NCJ Number
193872
Date Published
September 2001
Length
10 pages
Annotation
This paper reexamined the nature of terrorism based on the United States’ current war on terrorism and discussed how the United States should organize and strategize a reconfigured national security architecture.
Abstract
Prior to the September 11 attacks on the U.S. World Trade Center and the Pentagon attention was focused on either the low-end threat posed by car and truck bombs against buildings or those exotic high-end threats, involving biological or chemical weapons or cyber-attacks.
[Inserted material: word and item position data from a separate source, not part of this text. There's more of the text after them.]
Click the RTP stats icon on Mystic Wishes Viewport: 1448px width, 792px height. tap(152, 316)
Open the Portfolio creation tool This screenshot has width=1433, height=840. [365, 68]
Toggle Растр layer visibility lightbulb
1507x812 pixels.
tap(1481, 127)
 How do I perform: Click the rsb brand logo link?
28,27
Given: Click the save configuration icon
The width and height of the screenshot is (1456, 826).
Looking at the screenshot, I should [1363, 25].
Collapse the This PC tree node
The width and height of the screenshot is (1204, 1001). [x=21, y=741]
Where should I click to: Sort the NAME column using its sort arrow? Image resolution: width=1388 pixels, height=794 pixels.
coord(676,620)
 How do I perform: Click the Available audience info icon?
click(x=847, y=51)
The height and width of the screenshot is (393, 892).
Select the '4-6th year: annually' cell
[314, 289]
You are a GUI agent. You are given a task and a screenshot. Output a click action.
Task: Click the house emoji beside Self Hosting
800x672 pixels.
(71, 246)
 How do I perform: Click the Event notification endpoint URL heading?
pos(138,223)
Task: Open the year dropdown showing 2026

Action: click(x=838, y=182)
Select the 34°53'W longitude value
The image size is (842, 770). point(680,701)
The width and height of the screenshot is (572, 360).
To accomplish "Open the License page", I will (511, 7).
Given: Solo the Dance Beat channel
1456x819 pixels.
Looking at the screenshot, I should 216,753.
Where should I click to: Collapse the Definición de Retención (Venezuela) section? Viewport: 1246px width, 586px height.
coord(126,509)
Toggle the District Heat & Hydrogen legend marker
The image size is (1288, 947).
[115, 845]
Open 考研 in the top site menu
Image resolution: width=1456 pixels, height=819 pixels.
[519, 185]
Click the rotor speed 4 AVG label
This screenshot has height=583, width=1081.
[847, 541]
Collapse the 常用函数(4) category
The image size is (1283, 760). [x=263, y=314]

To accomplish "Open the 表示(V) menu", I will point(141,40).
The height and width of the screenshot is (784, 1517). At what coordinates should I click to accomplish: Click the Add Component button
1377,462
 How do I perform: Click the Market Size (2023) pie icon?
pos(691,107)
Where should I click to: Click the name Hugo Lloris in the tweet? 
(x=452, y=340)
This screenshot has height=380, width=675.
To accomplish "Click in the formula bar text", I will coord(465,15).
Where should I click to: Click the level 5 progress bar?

A susceptible gap in the United States anti-terrorism defenses was exposed. The United States needed to consider the entire range of potential attacks, not just the extreme end of the technological spectrum. With the enormous changes and development both in the nature of terrorism as previously known and the significant threat now posed to the United States, a reorganization of the war on terrorism is necessary. A strategy is required, as well as a comprehensive understanding of the threat in all its dimensions in order to implement a redesigned national security plan. This paper presents testimony to those prerequisites involved in framing an integrated national strategy that consist of: regular foreign and domestic terrorist threat assessments and intelligence reform and reorganization. An overarching strategy should be developed to ensure that the United States is capable of responding across the entire technological spectrum of potential adversarial attacks. A comprehensive approach and cohesive strategy aids the United States in avoiding repeat mistakes that facilitated the September 11 tragic events.